ANCORA E SEMPRE SOCIALDEMOCRAZIA di Jacopo Perazzoli da Avanti! luglio 2020
12 luglio 2020
Il fatto compiuto non può considerarsi come non avvenuto: spunti per la socialdemocrazia al giorno d’oggi
Uno dei passi più celebri di Plauto recita Factum infectum fieri nequit, ossia il fatto compiuto non può considerarsi non avvenuto.
Questa massima sembra calzare a pennello per comprendere al meglio gli ultimi due decenni della storia della socialdemocrazia europea. Gli anni Novanta – come hanno spiegato gli storici e i politologi – hanno coinciso con la messa a sistema della terza via, plasmata prima di tutto dalla riflessione di Anthony Giddens e ispiratrice della stagione del New Labour di Tony Blair e della Spd guidata da Gehrard Schröder.
Con l’arrivo degli anni Duemila e, soprattutto, con l’esplosione della crisi del 2007-2008, qualcosa è sembrato mutare. Tanto il Labour quanto la Spd riscoprirono vocaboli e formule della loro tradizione politica: nel congresso di Manchester del 2008, gli inglesi enfatizzarono il concetto di equità e difesero con forza il Servizio Sanitario Nazionale; nel congresso di Berlino del 2008, i tedeschi rimisero al centro della loro agenda l’interventismo statale in economia con il proposito di regolare il capitalismo che aveva condotto alla crisi.
Ma oltre alla ritrovata radicalità nelle dichiarazioni programmatiche, Labour e Spd erano accomunati anche da un altro aspetto: alle prese di posizioni non seguì la predisposizione di alcun progetto concreto volto a modificare in profondità i meccanismi economici globali. Insomma, al di là dei programmi, rimasti sulla carta, nel corso del primo decennio del ventunesimo secolo, i socialdemocratici – ed ecco i lunghi effetti della “terza via” – ambivano al massimo a rendere “decente” il capitalismo. Era, questa, una rottura evidentissima con la prassi socialdemocratica novecentesca: anziché mettere a punto un’ipotesi di futuro, ci si limitava al piccolo miglioramento della quotidianità, con l’aggravante di non accorgersi che quella quotidianità andava bene ad un numero sempre più ridotto di persone e di potenziali elettori.
Non si può nascondere che anche oggi, nel 2020 segnato dall’emergenza sanitaria, le chances di ripresa, per non dire di rinascita, della socialdemocrazia passino giocoforza dalla capacità di riacquisire una visione di lungo periodo volta a tratteggiare i contorni di una nuova prospettiva sociale: così facendo, i partiti socialdemocratici, socialisti e progressisti potranno dismettere i panni degli agenti dell’establishment, proprio quando l’establishment è divenuto ormai sinonimo di distanza dalle problematiche della quotidianità.

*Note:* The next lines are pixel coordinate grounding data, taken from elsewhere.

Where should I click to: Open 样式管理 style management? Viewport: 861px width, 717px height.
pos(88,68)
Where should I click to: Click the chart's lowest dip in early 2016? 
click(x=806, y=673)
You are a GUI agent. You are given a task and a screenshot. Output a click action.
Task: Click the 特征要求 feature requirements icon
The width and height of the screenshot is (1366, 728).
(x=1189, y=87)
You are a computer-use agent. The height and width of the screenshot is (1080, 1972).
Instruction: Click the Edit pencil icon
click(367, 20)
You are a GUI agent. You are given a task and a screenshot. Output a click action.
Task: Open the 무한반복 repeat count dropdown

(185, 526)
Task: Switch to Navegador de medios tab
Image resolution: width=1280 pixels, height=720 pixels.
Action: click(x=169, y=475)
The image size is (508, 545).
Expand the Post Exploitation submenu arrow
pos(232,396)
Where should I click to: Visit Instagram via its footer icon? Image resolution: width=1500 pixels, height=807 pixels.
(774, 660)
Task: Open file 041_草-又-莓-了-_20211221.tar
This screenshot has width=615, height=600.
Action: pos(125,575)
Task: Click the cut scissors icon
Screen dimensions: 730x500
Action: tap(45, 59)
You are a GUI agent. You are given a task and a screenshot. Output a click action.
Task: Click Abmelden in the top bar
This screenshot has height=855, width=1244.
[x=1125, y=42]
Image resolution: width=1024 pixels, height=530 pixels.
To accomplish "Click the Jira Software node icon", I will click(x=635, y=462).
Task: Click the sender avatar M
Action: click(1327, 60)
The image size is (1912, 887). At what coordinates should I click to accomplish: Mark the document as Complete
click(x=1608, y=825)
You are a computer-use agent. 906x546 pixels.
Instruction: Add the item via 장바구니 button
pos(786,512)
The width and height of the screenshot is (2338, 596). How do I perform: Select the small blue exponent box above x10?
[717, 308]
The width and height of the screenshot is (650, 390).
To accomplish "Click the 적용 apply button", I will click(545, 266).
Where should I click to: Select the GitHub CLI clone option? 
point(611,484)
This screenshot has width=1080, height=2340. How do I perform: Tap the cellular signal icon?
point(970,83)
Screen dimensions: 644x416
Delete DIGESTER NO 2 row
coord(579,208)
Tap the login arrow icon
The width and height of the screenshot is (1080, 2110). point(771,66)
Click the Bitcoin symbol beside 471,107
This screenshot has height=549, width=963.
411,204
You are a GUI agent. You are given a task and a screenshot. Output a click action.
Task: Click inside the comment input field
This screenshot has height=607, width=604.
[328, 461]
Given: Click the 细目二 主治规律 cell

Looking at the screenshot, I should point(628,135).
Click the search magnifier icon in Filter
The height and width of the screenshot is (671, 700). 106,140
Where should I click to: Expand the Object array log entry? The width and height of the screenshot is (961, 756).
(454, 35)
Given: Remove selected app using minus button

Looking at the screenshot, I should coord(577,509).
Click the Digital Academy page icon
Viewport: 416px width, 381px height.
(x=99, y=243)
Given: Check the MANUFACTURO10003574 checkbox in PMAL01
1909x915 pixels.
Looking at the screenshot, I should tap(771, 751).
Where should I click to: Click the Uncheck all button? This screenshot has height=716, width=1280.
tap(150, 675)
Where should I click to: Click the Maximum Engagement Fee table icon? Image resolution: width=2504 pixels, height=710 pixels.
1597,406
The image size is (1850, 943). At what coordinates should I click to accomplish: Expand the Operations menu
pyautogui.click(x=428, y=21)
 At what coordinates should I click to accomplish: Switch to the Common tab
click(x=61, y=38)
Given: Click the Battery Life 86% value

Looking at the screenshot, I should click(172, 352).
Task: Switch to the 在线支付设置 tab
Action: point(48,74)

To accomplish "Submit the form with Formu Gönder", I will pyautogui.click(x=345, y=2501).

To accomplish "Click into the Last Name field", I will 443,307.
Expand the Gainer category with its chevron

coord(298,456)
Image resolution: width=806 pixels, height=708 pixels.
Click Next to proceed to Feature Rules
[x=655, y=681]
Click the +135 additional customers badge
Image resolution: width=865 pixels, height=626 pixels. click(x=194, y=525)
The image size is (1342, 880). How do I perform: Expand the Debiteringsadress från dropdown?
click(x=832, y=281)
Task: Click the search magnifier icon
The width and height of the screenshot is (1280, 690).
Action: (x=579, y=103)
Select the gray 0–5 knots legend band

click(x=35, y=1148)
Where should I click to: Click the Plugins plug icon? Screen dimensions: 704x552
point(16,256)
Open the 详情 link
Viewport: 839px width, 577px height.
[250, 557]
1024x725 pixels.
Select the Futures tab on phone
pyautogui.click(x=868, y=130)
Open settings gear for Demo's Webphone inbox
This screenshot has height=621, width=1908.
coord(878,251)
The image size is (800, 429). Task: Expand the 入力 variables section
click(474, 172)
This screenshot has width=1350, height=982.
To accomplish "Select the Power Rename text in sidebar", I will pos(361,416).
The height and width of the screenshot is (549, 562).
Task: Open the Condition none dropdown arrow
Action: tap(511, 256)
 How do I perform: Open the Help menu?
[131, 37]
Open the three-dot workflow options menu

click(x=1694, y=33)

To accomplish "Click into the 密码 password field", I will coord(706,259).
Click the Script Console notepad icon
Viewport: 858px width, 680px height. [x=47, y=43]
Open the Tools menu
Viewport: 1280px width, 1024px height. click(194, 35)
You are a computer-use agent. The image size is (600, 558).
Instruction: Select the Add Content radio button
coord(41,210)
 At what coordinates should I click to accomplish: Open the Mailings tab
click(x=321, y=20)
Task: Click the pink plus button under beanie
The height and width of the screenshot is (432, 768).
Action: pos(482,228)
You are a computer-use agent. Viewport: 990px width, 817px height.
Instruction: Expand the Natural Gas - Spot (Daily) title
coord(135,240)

Ciò non vuol dire ragionare soltanto in termini di agenda di governo. Significa proseguire nell’esercizio, certamente complesso, finalizzato ad individuare le giuste formule attraverso cui ridare spazio ad alcuni temi centrali del variegato mondo riformista, ossia la democrazia economica, il diritto del lavoro, la lotta alle diseguaglianze. Rimettere mano a questi lemmi consentirà alla socialdemocrazia di mettere a fuoco un duplice proposito: da un lato, essere alternativa – e competitiva in chiave elettorale – ai populismi; dall’altro, bloccare l’arretramento della condizione sociale.
Come la lunga storia socialdemocratica insegna, non bisogna giocoforza rinchiudersi nell’elaborazione di programmi di governo, bensì serve impegnarsi nella predisposizione di programmi “dai tempi lunghi”, all’interno dei quali l’elettore, spesso disilluso e spaventato, possa trovare le linee di una società alternativa e di un modello di sviluppo che metta in discussione il capitalismo odierno.